I knew Rescue was there. When we were coming in, my brother hit me up on the two-way walkie-talkie instant communications. “Rescue 5,” he said, “is about to go through the Verrazano Bridge tolls.” They were weaving their way in and out of all the traffic. Andre told me to get down to my firehouse and that he would meet me down there. I said, “Andre, I know you. Don't do anything stupid. Don't try to be a hero on this one. I'll see you there. I'll hook up with you.” That was the last time I spoke with him.
After the South Tower collapsed I joined other firemen and did a search of the surrounding areas. The carbon monoxide level was extremely high, to the point that, even though I had a mask on to filter out a lot of stuff, it didn't filter the carbon monoxide. I knew that area and remembered large open spaces, and I was looking for those spaces, but it was all solid now, a mountain of debris. I remember thinking too that if they were in that pile there was no way that we would be getting them out. They were dead. I was getting a little overcome with the carbon monoxide, and I thought,
I can't stay here,
because I didn't have the right mask on. I needed a self-contained one.
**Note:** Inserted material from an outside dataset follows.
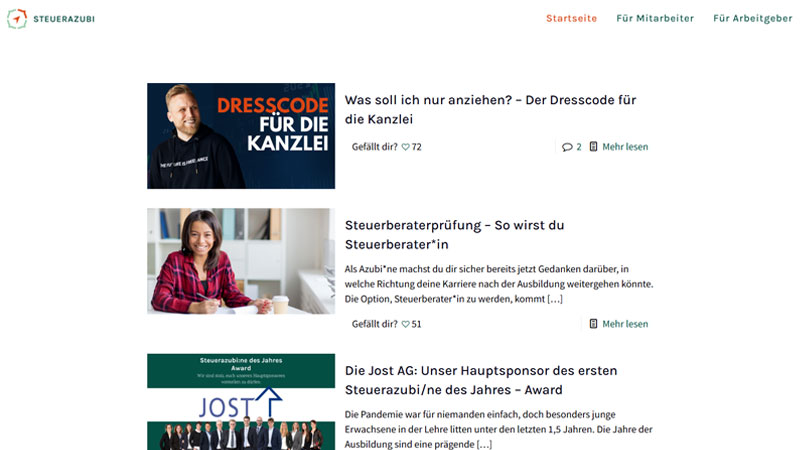This screenshot has width=800, height=450.
Task: Open Mehr lesen for Dresscode article
Action: 625,147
And then we were told to group up and to meet at the quarters of Engine 7 and Ladder 1 on Duane Street. They were first-alarm companies, and it's amazing how a firehouse that was so close, and one of the first at the World Trade Center, didn't lose anybody. I was just so happy for them. Some of the guys there saw me, and because my company works with them a lot, two of them came over and hugged me, like, “Man, good to see you.”